[[ Stored data open ]]

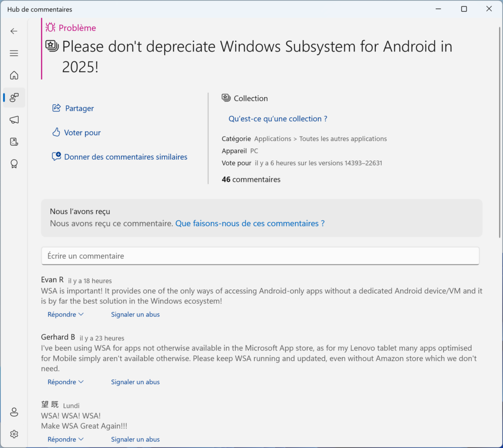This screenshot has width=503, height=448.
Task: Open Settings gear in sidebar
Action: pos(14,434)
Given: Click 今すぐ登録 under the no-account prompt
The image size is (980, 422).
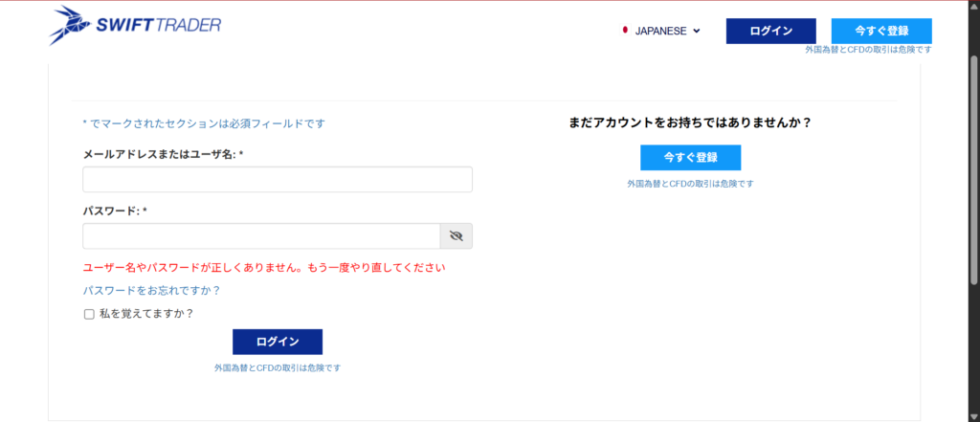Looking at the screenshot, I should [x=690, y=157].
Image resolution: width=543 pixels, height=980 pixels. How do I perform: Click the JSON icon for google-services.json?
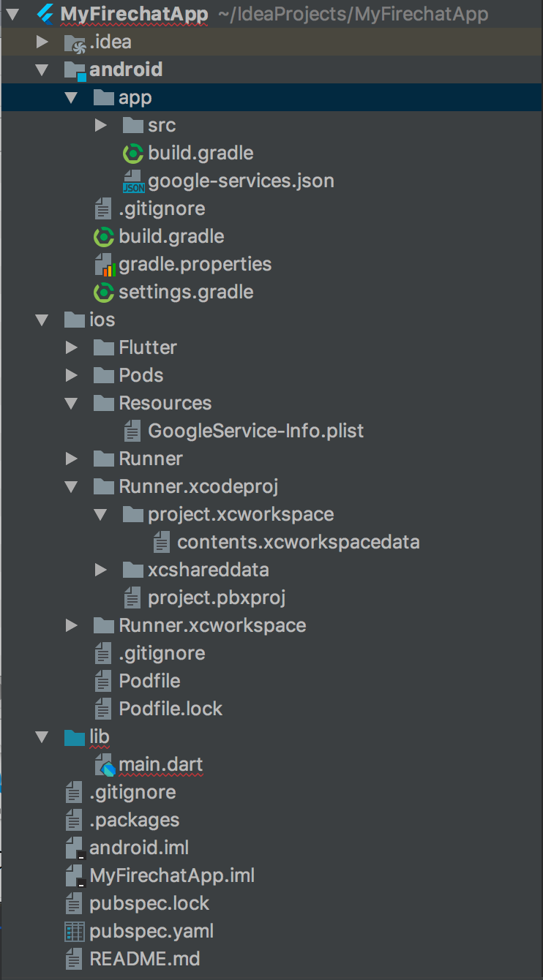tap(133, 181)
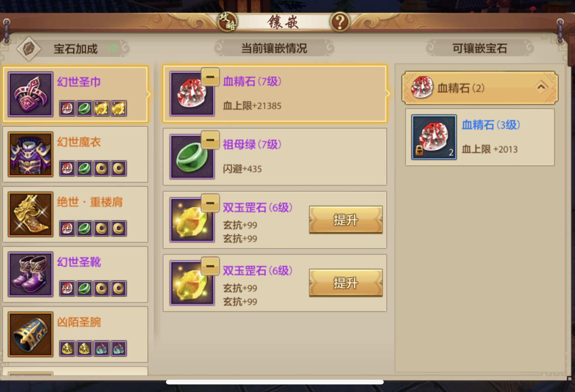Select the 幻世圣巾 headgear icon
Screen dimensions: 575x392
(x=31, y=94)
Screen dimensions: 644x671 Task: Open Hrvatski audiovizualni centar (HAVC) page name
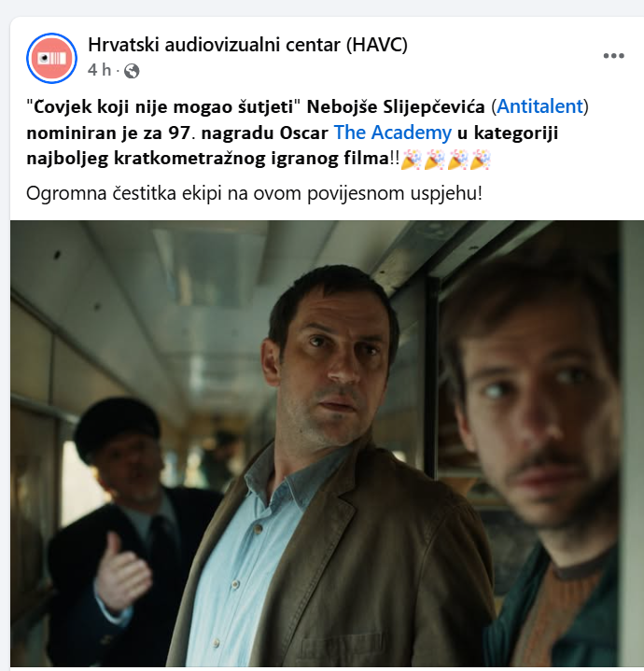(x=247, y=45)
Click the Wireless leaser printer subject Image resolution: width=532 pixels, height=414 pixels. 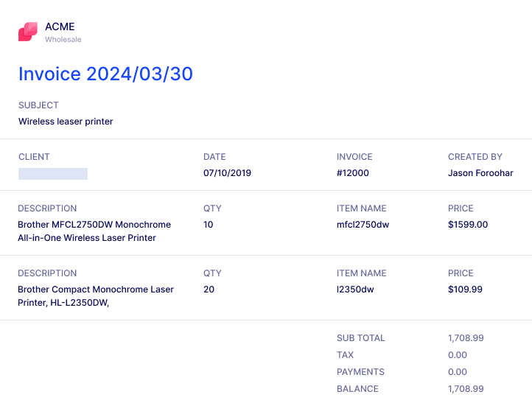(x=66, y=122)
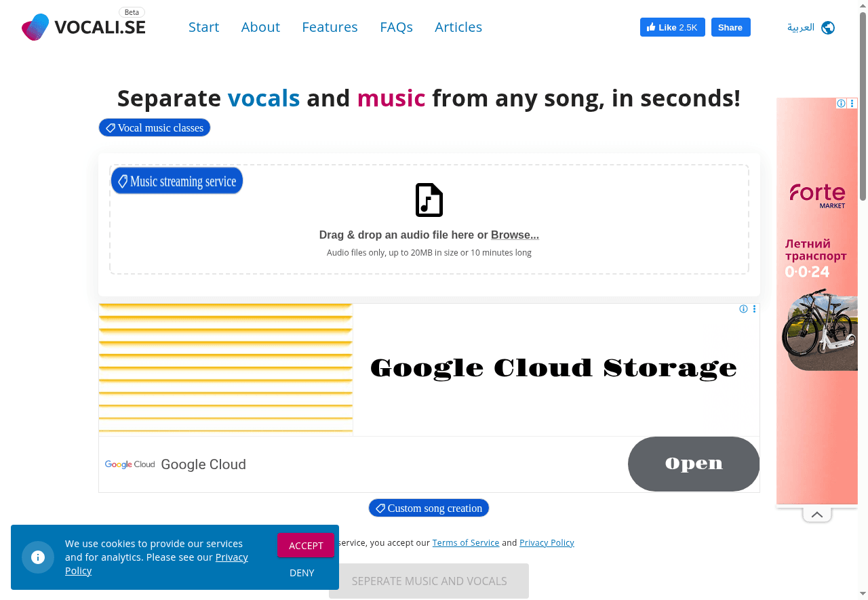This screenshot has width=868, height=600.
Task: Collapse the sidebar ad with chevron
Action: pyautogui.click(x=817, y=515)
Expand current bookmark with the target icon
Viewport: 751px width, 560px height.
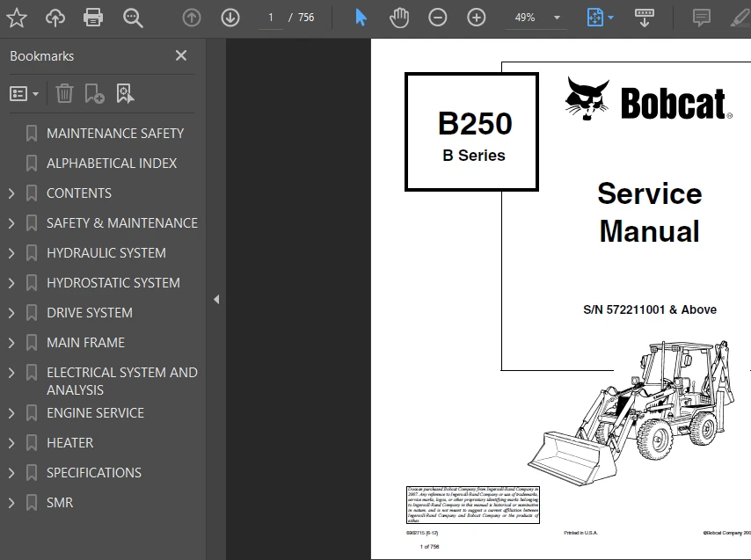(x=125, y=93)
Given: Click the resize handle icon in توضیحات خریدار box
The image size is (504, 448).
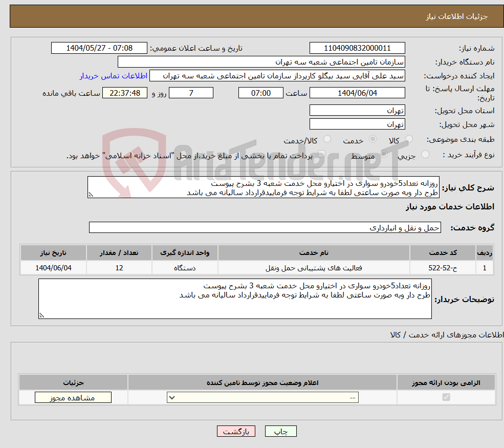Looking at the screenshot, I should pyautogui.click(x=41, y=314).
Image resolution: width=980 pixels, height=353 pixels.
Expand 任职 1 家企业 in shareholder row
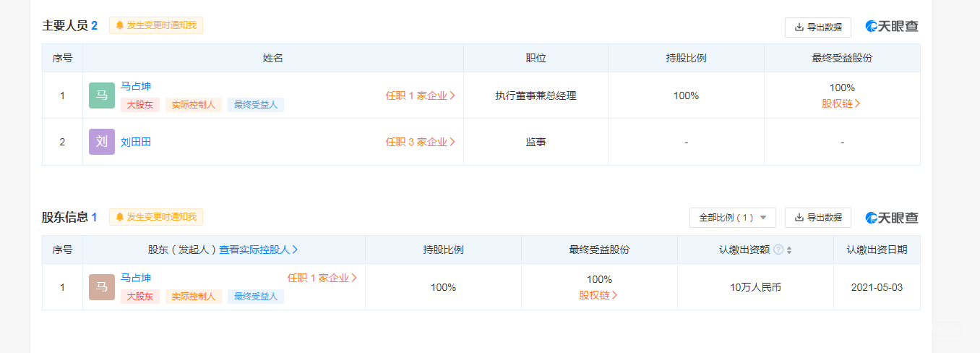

[[ Stored data closed ]]

Exercise requirements:
Taking every line of the records in turn, count the ones holding "Expand", and state nothing but the number.

Solution for this problem:
2